- **What you will do**
Exactly reproduce the lines from the one holding "Click the help icon beside 任职回报 header" through the end of the records, including both boundary lines but no pictures.
* * *
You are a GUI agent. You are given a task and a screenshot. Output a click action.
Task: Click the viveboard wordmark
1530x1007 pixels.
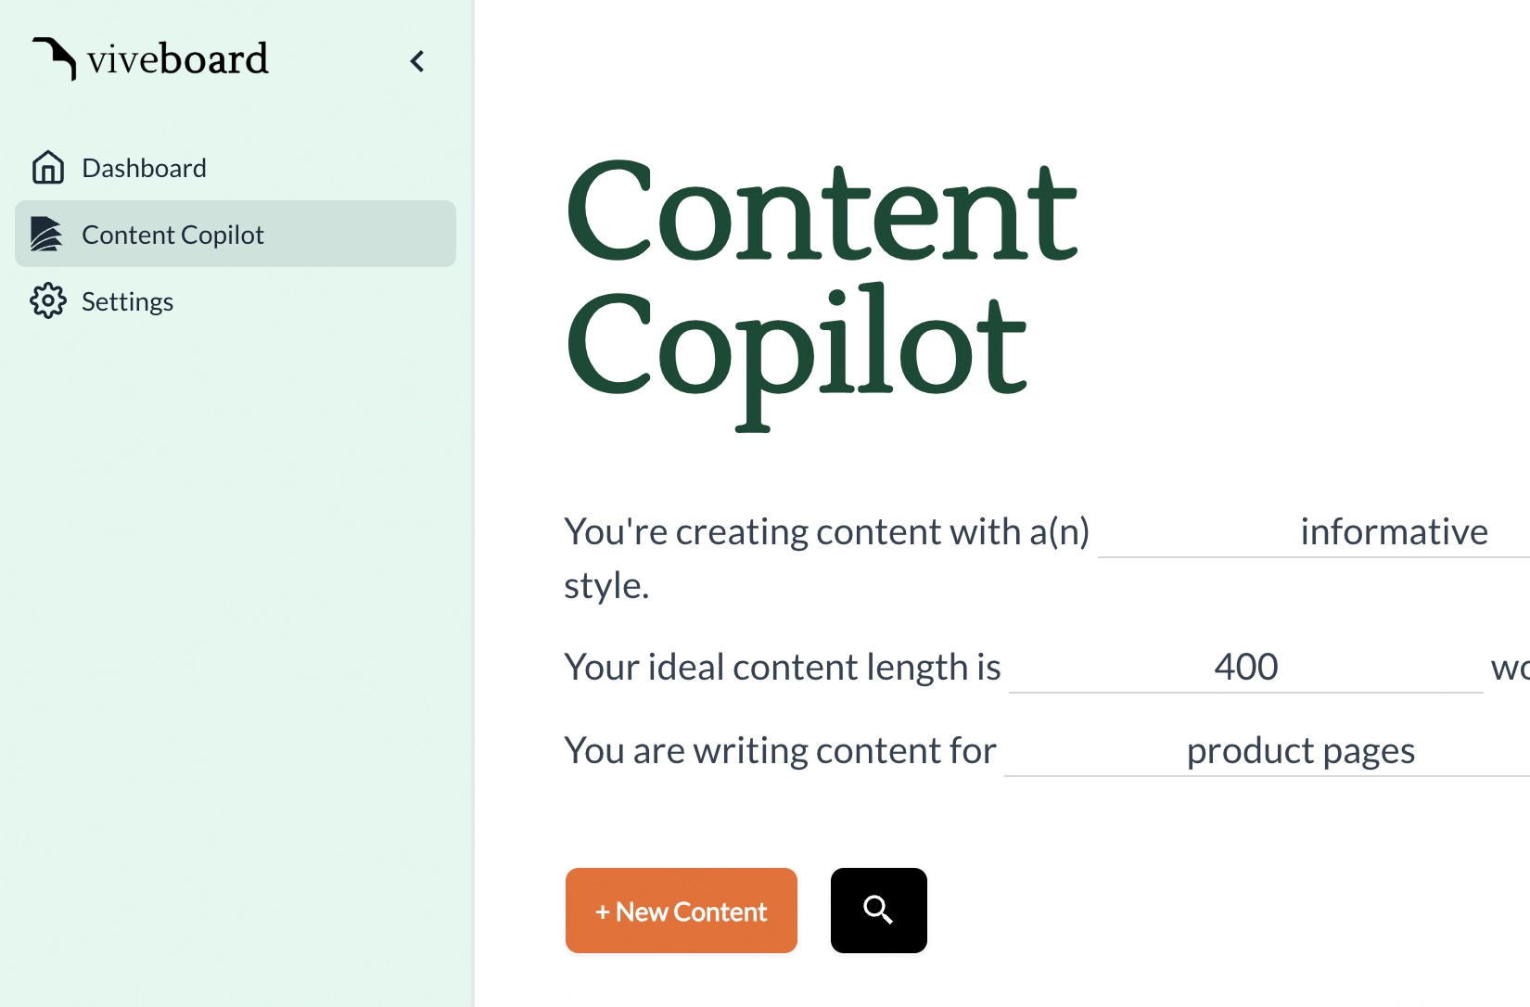[174, 58]
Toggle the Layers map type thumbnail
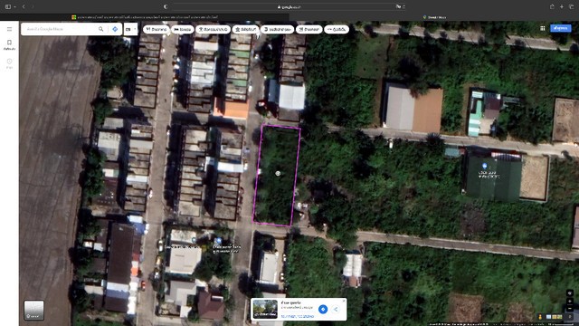The width and height of the screenshot is (579, 326). click(34, 310)
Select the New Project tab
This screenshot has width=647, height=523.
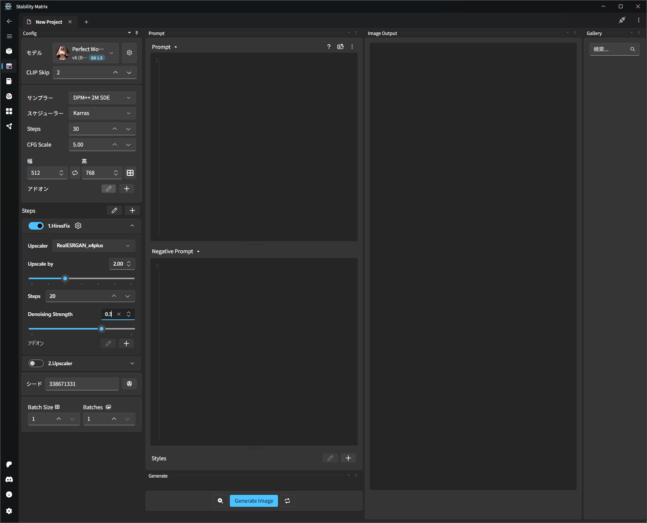[x=49, y=22]
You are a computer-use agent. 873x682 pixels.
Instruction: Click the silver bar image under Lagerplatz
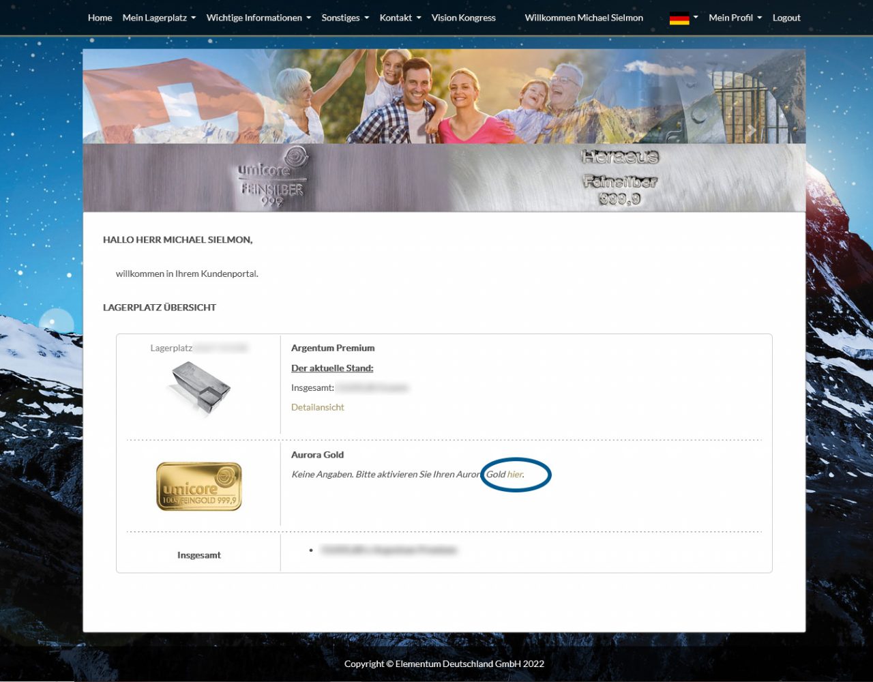198,387
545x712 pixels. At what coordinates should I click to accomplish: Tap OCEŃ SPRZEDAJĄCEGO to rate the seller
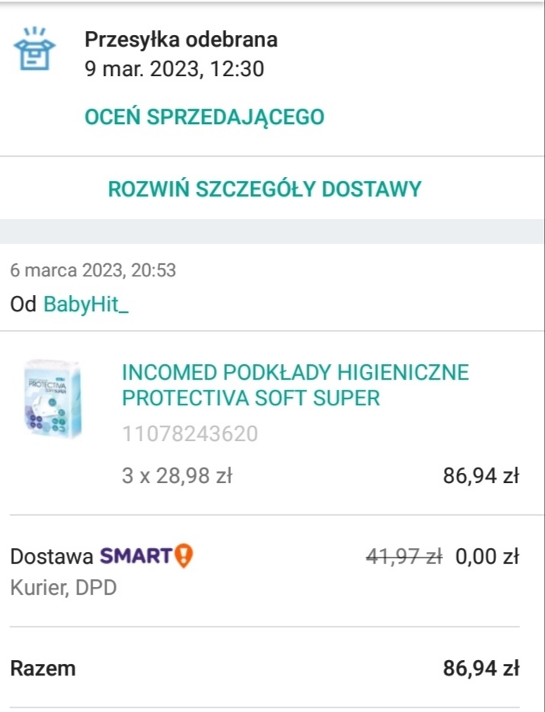pyautogui.click(x=204, y=117)
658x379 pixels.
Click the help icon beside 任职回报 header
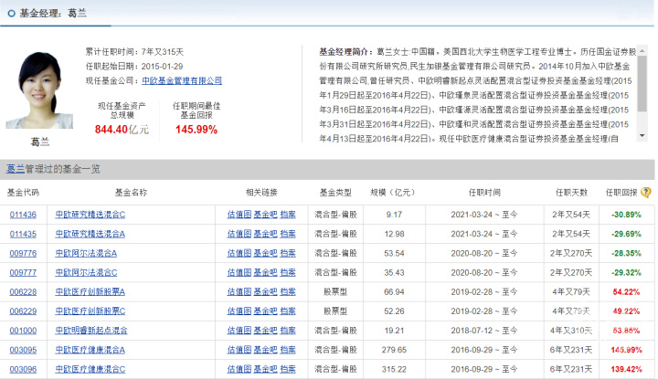[646, 193]
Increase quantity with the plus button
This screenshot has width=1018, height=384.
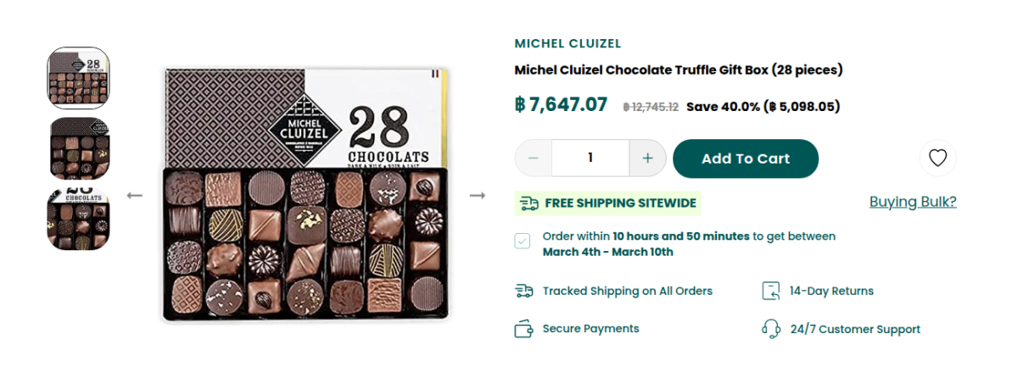(648, 159)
* * *
- **Exercise solution**
Click the help icon beside 任职回报 header
[646, 193]
Increase quantity with the plus button
This screenshot has width=1018, height=384.
(648, 159)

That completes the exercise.